Each line from the start of the listing below through the line containing "Given: Open the Bulk actions dropdown" should be reproduced exactly, with no others.
******************************
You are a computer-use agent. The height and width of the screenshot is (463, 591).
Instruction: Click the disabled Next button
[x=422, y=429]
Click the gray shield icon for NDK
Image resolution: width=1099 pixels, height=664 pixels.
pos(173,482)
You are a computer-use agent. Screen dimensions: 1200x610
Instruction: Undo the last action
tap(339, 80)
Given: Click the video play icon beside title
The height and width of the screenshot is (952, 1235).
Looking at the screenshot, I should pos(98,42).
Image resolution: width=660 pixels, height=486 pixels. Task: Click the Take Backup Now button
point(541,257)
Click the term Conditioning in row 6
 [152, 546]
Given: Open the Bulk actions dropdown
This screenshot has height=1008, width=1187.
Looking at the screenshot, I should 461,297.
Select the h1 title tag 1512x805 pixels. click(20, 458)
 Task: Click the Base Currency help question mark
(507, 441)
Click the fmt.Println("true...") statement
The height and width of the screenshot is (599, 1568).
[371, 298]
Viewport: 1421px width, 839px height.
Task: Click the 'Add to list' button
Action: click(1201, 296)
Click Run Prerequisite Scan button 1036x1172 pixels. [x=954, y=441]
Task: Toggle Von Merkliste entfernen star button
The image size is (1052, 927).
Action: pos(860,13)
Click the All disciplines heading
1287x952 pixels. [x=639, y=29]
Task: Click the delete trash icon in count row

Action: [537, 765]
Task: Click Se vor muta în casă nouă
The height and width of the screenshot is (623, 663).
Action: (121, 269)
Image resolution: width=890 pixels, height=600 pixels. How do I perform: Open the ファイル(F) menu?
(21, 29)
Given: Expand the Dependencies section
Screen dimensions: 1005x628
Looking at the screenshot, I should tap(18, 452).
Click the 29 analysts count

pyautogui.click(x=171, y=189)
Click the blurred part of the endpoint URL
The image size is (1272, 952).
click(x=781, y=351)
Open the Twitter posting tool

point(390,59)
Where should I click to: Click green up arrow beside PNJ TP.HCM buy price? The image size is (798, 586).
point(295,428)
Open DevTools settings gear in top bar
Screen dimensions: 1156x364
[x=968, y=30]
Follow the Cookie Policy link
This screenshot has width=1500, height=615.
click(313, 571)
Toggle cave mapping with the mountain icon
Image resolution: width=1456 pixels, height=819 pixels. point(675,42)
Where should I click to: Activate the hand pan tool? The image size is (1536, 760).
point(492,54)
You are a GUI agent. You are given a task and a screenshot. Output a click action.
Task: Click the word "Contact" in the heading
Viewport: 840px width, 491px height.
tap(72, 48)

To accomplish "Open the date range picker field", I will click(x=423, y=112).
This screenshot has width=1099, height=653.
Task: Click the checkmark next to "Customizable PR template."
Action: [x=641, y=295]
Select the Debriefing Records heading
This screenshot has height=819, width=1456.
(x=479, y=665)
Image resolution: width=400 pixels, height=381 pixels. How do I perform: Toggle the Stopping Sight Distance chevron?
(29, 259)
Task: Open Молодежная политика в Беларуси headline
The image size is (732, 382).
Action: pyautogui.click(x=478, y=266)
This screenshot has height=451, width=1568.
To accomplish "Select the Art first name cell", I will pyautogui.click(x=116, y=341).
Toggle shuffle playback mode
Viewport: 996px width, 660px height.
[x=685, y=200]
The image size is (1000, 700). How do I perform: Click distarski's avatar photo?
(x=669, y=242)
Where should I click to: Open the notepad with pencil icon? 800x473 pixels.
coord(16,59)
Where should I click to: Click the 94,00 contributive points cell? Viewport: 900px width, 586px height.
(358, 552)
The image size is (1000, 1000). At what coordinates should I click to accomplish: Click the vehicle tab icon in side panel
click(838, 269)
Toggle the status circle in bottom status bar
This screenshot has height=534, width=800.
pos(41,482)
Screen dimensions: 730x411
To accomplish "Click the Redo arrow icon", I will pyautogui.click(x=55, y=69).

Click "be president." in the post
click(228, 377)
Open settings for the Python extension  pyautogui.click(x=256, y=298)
******************************
**RESPONSE AREA:**
You are a computer-use agent. The height and width of the screenshot is (463, 591).
Instruction: Click the disabled Next button
[x=422, y=429]
Click the gray shield icon for NDK
Image resolution: width=1099 pixels, height=664 pixels.
pos(173,482)
You are a computer-use agent. Screen dimensions: 1200x610
Instruction: Undo the last action
tap(339, 80)
Given: Click the video play icon beside title
The height and width of the screenshot is (952, 1235).
Looking at the screenshot, I should pos(98,42).
Image resolution: width=660 pixels, height=486 pixels. Task: Click the Take Backup Now button
point(541,257)
Click the term Conditioning in row 6
 [152, 546]
Given: Open the Bulk actions dropdown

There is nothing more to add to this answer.